**Texto da página**
- - -
O recife de Mnemba, que historicamente se estende por 7 km, é conhecido mundialmente por sua rica biodiversidade marinha. No entanto, o aumento da temperatura dos oceanos tem provocado o branqueamento dos corais, um fenômeno que coloca em risco a sobrevivência desses ecossistemas. Além disso, a prática de pesca predatória, como a pesca submarina e o uso de explosivos, tem acelerado a degradação desse habitat natural, agravando ainda mais a situação.
Para enfrentar esses desafios, o governo de Zanzibar, em parceria com as organizações &Beyond e African Foundation, lançou um projeto focado na conservação e restauração do recife de Mnemba. A iniciativa busca não apenas proteger o ecossistema marinho local, mas também redesenhar a relação das comunidades com a pesca e o turismo, promovendo um modelo de desenvolvimento sustentável.
- - -
Itens do conjunto de dados
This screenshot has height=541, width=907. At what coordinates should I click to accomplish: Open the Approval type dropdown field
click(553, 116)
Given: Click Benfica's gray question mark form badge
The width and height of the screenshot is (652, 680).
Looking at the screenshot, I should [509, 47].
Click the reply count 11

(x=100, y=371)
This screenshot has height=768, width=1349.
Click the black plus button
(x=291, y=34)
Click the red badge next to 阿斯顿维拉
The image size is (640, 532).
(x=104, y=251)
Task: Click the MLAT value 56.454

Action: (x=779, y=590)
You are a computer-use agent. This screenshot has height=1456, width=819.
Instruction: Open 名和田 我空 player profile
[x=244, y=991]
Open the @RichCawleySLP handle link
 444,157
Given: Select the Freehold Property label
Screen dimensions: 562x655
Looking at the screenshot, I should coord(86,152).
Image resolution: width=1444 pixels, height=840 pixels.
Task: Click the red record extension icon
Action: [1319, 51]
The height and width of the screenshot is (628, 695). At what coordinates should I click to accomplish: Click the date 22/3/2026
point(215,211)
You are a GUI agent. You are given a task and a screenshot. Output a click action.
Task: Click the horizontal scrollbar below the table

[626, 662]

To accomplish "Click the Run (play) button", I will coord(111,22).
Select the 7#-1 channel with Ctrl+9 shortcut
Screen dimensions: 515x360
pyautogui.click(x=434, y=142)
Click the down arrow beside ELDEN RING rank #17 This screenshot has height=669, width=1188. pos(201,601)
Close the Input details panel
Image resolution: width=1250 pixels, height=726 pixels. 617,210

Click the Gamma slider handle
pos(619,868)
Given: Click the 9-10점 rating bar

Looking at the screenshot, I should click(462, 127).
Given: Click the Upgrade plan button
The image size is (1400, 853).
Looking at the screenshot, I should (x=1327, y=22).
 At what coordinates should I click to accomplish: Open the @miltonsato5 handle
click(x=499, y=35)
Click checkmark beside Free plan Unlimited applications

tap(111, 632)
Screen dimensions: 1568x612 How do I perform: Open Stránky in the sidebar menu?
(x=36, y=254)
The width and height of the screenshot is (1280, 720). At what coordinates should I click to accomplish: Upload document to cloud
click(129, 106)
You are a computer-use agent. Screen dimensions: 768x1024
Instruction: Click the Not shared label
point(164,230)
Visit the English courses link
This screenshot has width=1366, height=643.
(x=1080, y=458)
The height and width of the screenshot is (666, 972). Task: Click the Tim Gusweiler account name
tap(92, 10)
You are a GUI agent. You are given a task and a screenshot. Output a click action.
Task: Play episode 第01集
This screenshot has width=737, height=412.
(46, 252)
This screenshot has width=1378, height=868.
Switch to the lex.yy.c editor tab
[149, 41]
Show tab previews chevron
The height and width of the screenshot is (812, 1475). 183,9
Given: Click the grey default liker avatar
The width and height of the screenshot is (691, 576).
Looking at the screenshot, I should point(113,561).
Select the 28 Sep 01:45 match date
- - -
**Detalhes do problema**
No texto sobre o recife de Mnemba, com quais organizações o governo de Zanzibar lançou o projeto de conservação e restauração? Os registros não têm relação com o texto.

**Resposta da tarefa**
&Beyond e African Foundation.